Raptors head coach Dwayne Casey addressed the subject in his post-game comments. “We’ve had two tough losses,” he said. “In a 82-game schedule, you’re going to have that. I thought our guys responded well.”
The score looked manageable at the end of the first period as the Hawks trailed by three points. But the Raptors made 8 of their last 9 field goal attempts in the opening quarter and that would be a foreshadowing of the way that the rest of the game would go. The Toronto bench closed the final minutes of the first period strong and the Raptors would outscore the Hawks 84-53 in the final three periods.
“Credit to Toronto,” said Hawks head coach Mike Budenholzer. “In particular, their bench was phenomenal in the first half. Impressive effort by them, their competitiveness, their toughness.”
It wasn’t just one guy. The entire starting five for the Hawks were each a -20 or worse in individual box plus-minus. Additionally, Atlanta’s three leading players in minutes off of the bench were -12 or worse in the same statistic.
When you hear the narrative of the NBA teams with elite length, the Milwaukee Bucks are frequently the first squad to come up in conversation. But the Raptors demonstrated in this game that they can throw as much length at an opposing team as anyone. They entered second in the league in deflections per game. And while they were credited with 10 steals (just the Thunder average more than 10 steals per game) and three blocks they controlled the Hawks offensive rhythm the entire game with possession after possession of disruptive defensive play.

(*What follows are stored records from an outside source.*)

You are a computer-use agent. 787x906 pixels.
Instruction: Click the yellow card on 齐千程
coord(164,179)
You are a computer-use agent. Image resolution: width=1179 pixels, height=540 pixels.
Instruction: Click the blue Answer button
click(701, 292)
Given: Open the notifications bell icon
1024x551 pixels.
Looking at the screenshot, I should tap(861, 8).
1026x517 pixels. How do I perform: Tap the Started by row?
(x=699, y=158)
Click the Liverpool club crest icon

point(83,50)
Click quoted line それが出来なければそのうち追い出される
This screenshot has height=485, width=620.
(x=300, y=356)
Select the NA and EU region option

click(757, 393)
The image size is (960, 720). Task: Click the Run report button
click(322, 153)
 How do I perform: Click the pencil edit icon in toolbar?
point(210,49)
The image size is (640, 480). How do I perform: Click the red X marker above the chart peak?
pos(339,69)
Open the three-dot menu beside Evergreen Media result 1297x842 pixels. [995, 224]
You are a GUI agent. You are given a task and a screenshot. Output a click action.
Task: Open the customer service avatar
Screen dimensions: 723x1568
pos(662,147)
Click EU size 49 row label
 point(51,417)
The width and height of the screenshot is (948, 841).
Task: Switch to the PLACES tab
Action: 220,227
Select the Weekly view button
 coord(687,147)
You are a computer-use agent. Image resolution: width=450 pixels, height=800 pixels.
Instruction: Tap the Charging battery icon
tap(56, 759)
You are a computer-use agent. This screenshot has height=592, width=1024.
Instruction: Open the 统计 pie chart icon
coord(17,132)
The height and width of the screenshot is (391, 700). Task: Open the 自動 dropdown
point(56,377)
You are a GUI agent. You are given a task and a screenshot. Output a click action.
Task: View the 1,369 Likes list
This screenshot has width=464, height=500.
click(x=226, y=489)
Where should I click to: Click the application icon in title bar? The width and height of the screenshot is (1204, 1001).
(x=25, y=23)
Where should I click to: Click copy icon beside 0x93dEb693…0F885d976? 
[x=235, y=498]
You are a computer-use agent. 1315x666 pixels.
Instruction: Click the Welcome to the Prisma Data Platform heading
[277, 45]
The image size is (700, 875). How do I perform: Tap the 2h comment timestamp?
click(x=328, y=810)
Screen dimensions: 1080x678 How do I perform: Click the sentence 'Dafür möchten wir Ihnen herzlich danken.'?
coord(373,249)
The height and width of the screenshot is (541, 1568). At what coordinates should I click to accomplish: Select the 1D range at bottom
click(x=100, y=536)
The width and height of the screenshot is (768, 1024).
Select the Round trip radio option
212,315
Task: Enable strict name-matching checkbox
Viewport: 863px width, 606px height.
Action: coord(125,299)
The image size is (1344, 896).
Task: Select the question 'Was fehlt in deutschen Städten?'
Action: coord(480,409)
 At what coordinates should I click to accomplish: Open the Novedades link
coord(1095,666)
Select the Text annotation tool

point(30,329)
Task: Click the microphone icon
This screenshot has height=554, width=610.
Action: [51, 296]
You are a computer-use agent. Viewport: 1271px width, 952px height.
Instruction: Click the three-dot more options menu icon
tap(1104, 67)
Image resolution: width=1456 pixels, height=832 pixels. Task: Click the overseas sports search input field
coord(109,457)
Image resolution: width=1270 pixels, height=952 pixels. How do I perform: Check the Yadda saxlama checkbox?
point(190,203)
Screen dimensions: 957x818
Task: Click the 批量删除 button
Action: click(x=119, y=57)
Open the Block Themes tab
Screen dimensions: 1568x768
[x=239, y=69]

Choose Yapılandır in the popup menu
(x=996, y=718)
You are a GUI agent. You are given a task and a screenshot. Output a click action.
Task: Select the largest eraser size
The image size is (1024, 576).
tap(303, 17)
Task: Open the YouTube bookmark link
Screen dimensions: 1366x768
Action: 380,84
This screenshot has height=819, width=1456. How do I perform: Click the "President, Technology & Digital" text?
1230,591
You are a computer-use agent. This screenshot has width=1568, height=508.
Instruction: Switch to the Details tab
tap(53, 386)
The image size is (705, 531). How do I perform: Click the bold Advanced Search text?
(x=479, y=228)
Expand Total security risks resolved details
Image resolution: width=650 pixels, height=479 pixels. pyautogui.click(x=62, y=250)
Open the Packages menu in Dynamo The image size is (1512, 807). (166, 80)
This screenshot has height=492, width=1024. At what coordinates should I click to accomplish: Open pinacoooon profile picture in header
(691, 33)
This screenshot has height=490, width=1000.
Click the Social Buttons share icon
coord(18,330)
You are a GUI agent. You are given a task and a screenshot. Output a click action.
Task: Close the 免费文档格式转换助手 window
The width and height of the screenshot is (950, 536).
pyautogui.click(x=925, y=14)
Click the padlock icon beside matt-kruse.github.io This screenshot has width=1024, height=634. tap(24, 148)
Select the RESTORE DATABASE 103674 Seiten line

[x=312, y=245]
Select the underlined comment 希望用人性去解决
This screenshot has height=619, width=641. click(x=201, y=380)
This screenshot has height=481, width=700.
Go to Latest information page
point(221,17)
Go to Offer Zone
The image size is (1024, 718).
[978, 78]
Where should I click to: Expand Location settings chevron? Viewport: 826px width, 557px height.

As a result, John Collins, who had been on a nice streak of effective games was not able to make the impact in this game that we have come to expect. He had just four points and two rebounds, both on the offensive end of the court. Additionally, Dewayne Dedmon made just 1 of his 6 field goal attempts in the paint. The Raptors dominated in points in the paint, 50-26.
On the points in the paint, Budenholzer said, “It felt like they had 50 points everywhere, they were shooting 64 percent at the half. They hit enough three’s to make you worried about that. They’re driving it, kicking it, driving it again. I feel like our defense - not just in the paint but everywhere - was not good enough for an NBA game tonight.”
A Miles Plumlee sighting
Miles Plumlee appeared for the Hawks for the first time in the regular season. He played just over nine minutes in the fourth quarter. The only event he had that registered in the box score was a single turnover. But his availability did allow the Hawks to sit Dedmon and play Collins less than two minutes in the final quarter.
DeAndre’ Bembry continues to ramp up his workload as he returns from an injured wrist. On Friday against the Knicks, he logged more than 16 minutes. Thus it was encouraging to see him put in more than 23 minutes on Saturday and he showed a few flashes of the defensive impact player and offensive creator he can be.
He comes from the weak side of the defensive formation on this play to reject the shot at the rim of 7-footer Jakob Poeltl to create a transition opportunity for the Hawks offense.
He did a nice job defensively on the all-star DeMar DeRozan who had just two points on five field goal attempts. On this play, he uses his length to deny the back door pass attempt to him and create another transition opportunity for his team.
This play looks simple. Bembry uses dribble penetration to create an uncontested lay up for Tyler Cavanaugh. The Hawks can use as much creation of high probability shots as they can get.